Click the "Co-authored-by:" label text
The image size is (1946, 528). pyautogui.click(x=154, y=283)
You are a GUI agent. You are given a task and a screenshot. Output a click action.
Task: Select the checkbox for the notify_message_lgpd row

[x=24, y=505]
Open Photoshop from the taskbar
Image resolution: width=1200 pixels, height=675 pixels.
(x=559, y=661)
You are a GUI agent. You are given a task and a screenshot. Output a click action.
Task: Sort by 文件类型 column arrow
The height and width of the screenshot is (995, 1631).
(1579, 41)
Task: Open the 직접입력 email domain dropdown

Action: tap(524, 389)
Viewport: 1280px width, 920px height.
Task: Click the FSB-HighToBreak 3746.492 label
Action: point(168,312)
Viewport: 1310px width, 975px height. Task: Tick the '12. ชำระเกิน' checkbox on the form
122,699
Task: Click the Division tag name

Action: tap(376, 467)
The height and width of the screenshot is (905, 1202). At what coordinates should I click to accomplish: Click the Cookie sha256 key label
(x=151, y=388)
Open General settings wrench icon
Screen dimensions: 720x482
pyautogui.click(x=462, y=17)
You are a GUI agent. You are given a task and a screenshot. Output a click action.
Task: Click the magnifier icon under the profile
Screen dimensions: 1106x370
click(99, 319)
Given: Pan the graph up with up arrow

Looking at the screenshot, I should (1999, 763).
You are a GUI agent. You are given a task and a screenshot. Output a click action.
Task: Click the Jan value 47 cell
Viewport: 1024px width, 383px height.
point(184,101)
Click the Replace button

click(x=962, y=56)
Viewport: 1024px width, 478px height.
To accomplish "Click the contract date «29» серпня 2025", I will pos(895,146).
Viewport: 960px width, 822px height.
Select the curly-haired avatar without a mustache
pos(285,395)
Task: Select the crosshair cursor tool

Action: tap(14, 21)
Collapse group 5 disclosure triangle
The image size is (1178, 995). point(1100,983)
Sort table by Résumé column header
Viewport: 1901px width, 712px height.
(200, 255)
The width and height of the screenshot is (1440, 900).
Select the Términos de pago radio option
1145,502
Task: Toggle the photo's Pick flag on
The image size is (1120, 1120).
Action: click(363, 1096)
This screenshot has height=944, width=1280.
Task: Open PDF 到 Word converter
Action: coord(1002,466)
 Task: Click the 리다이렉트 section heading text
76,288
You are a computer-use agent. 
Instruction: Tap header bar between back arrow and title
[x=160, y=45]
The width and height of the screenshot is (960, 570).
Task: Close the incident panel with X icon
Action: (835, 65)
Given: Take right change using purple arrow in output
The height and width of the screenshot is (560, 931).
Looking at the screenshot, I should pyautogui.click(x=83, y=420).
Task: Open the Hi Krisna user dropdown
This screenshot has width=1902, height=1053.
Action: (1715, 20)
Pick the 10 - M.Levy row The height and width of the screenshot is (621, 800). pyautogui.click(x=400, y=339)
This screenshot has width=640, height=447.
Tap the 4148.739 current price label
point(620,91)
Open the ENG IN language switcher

--

Exercise objective
What is wanted is the line containing "Tap the 4148.739 current price label" and every line after it through the last line of the entries, printed exactly.

Reply to the exercise
Tap the 4148.739 current price label
point(620,91)
Open the ENG IN language switcher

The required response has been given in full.